CLIFFVIEW PILOT HAS IT FIRST: A Fair Lawn woman who posed as a Carlstadt wholesaler dealing in designer fashions and electronics admitted running a Ponzi scheme that fleeced investors of more than $2 million that she used to pay for a Royal Caribbean cruise, goodies at Burberry, Gucci and Coach, and a $26,000 gift for her mom.

Photo Credit: that Devine used to promote her “business”

Photo that Devine used to promote her “business”

More than 15 investors sent money to Jenifer Devine, 39, and her paper company, which purported to sell clothing and electronics.

Part of the attraction apparently was Devine herself, who told the unwitting investors she ran a company that sold “top designer products at trade prices” and used a fetching photo, purportedly of herself, as a come-on.

“Why pay full RRP prices when you can get them up to 75% cheaper through direct trade,” she wrote in her ad. “[I] can supply such names as Louis Vuitton, Gucci, Guess, Oakley, Dior, Nine West, Chanel, [L]evis and much more all at trade costs.”

No, she couldn’t, Devine told a federal judge in Newark on Thursday.
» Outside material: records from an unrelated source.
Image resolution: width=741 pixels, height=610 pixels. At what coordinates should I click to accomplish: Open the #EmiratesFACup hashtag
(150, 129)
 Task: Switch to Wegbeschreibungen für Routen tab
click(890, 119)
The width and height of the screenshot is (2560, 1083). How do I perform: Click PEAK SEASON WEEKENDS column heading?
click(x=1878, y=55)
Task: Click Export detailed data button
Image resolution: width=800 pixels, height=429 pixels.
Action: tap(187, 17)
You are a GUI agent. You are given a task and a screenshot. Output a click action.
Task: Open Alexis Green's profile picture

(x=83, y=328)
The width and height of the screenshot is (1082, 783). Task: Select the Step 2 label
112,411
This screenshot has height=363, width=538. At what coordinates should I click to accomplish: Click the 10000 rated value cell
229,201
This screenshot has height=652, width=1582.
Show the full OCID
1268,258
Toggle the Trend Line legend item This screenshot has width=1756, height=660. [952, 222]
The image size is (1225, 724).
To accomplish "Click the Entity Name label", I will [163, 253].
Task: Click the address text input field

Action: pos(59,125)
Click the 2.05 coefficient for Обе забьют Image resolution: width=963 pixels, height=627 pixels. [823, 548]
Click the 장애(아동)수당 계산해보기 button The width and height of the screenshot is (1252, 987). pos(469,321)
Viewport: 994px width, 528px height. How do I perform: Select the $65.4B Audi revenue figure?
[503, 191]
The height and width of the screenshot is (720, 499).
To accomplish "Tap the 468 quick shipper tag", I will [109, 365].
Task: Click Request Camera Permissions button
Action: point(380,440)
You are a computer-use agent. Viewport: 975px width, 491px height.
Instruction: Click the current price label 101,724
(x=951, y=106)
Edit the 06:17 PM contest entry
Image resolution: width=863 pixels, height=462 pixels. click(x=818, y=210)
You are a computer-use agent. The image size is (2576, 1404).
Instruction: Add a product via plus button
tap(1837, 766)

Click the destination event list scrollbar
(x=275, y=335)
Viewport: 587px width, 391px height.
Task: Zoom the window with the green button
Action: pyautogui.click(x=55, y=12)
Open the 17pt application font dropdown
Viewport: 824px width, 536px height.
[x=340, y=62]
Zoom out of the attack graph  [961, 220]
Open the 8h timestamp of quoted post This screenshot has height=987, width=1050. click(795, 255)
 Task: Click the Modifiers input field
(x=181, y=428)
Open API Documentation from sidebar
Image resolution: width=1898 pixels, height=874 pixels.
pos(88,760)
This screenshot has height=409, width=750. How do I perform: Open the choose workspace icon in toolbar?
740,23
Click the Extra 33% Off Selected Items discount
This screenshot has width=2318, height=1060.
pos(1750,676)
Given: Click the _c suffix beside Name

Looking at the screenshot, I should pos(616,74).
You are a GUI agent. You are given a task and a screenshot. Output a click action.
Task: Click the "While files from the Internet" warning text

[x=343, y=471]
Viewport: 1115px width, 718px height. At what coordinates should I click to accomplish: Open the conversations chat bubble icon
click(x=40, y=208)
“Devine’s wholesale business was wholesale fraud,” U.S. Attorney Paul S. Fishman said. “Victims who were promised huge returns paid the tab for the defendant’s vacation and designer goods. This case reminds investors: Always be wary of a sure thing.”

Assistant Special Agent in Charge David Velazquez of the FBI’s Newark Office said Devine played on the “basic human flaw” of greed overriding good judgment by making “grandiose promises” of returns that were virtually impossible to fulfill.

Using a Grand Street address, Devine Wholesale solicited short-term investments from New Jersey and throughout the United States of between 30 and 60 days that promised a quick 25-percent payout, the government alleges.

“Devine also showed some investors fake inventory lists of products she claimed to be reselling,” a statement from Fishman‘s office said.

In reality, “Devine Wholesale had no active wholesale clothing or electronics business… and had virtually no business sales.”

She used new investor funds to make principal and interest payments to existing investors, as well as to fund her own lifestyle, federal prosecutors said. In one instance, she simply wired $10,000 to an investor in New York that she had received from one in New Jersey, they said.

Sentencing is set for Dec. 20.

Fishman credited Special Agents of the FBI with making the case, which was prosecuted by Assistant U.S. Attorney Matthew E. Beck of the Economic Crimes Unit in Newark.